A major one i still have major problems is all this time, all these years, i was working so hard to keep the communication (i am a strong believer of talking this out, getting it out in the open, facing it head on, and resolving it) so that our marriage would be stronger, telling him my sorrows, my fears, my desires/wants/dreams. explaining how he hurt me and what he could do so that he wouldnt hurt me again or to make up for it. explaining how to make our marriage work or better and stronger. All these years, i am talking, and last year he admitted that he never remembers a single thing i say. all the balls fell into place. it all made perfect sense after that. here i had been beating myself up, not understanding why things were happening and getting worse. i mean my god, i told him what i wanted in detailed steps. ie-just sometimes when you come home and the house is clean, can you just say hey you cleaned house, it looks nice. or sometimes it would be about working on the house, could you please fix the tiles in the shower upstairs, the kids really need to be able to use it, 7 people and 1 shower is a little hard, to this day that shower is still not usable. And i would think it was me. Maybe i was blowing it out of preportion (only to have friends, and family say they would be upset about the same thing) Maybe i didnt explain things well enough (i told him one day, i know i blow up easy but i get over it just as easy. especially if you just grap me and kiss me, i completely forget what i was mad about in the first place.....and yes, i really am that easy, he never does it, not one single time in 8.5 years) i would think maybe he doesnt care for me. maybe he doesnt love me. and i would talk (yes, talk not yell, cry or scream) to him again. I was so confused. And come to find out that everything i thought was resolved, actually never really was, because he just forgot all that was said; which explains why he walks around like nothing happened.

i feel hurt, confused and even empty now. i guess i do think how would i react if he asked or told me. If someone told me, hey i really dont like it when you do this, but if you just do that, i could live with it. then i try extra hard to do that thing and not do the this thing. So i am thinking, if he really loved me, wouldnt he listen and make an valid effort to remember what i am telling him. i am not asking for all of it, because i can go on and on (until someone tells me to shut up which he never does either) but just one simple thing. which i told him that too (said hey i know i just gave you like 10 things or examples, but if you just did ONE of them, i could deal with all the others) But my husband doesnt even bother to TRY to remember, or bother to Try to put anything in action. Or make any effort on his own to make things better. (which is the other thing that really bothers me) 

SO WHAT AM I TO DO? i cant just ignore everything the way he does. i cant just not pay the bills, or worry about the kids, or leave the house unfixed, or not tend to the vehicles. those are the kind of things that i cant tolerate. i am not built that way; besides the fact that if left ignored they only get worse. i cant just go on acting like everything is fine and dandy, when they are not.

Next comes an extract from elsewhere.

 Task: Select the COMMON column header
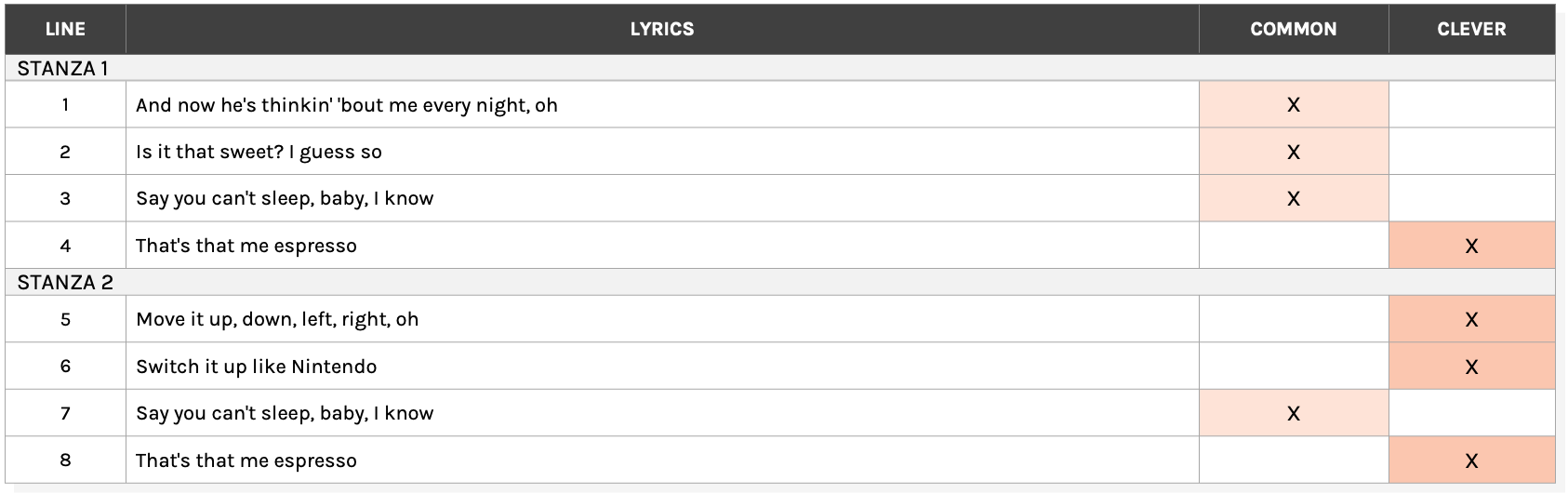[1293, 29]
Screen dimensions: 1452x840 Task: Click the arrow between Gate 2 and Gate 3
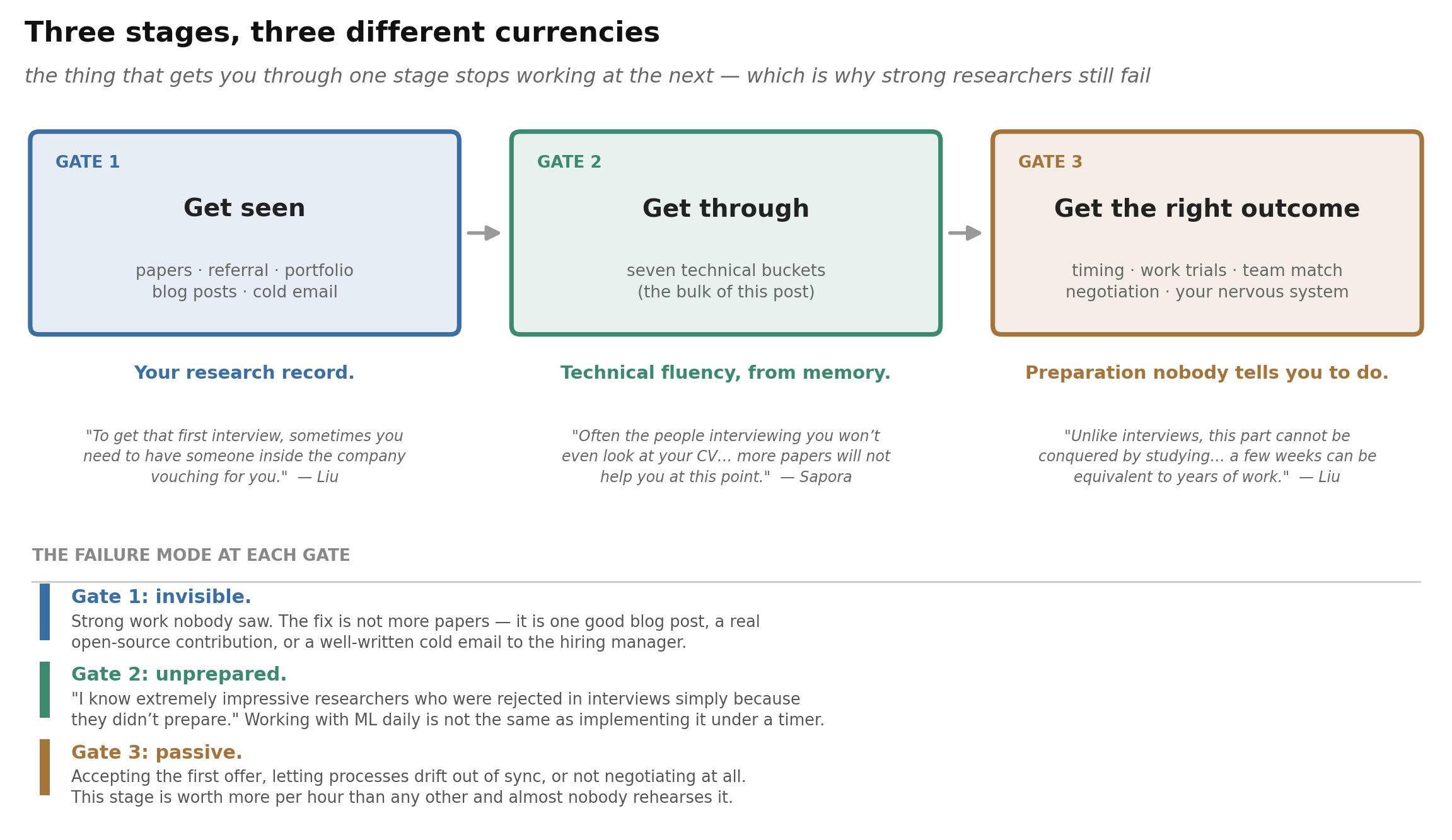(x=965, y=233)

I cant just go on trying and giving, and giving in or giving up when i am to only one actually doing. On top of that, i still want to better myself, my kids and my lives. there are a lot of things i want to do, i dream of doing, and work hard to achieve those things. 

i believe that david and i are no longer on the same page. and while i would be willing to work to fix that, he does not. (proven by his own actions and the things he has said and done in the past 3 years or so). I dont think we want the same thing out of life and for our children. i continue to try, learn, change and adapt, while he does not. And even if i could deal with that, i would still want to take care of what we do have, while he will not. (again proven in the last 3 years or so). lLife is too short to be angry, and unhappy. before i know it, my kids will be all grown and gone and possibly angry and unhappy also. Just for that reason alone, i will not tolerate it. it is not acceptable for me to live that way, and i dont think he will do anything to change it. (proven again)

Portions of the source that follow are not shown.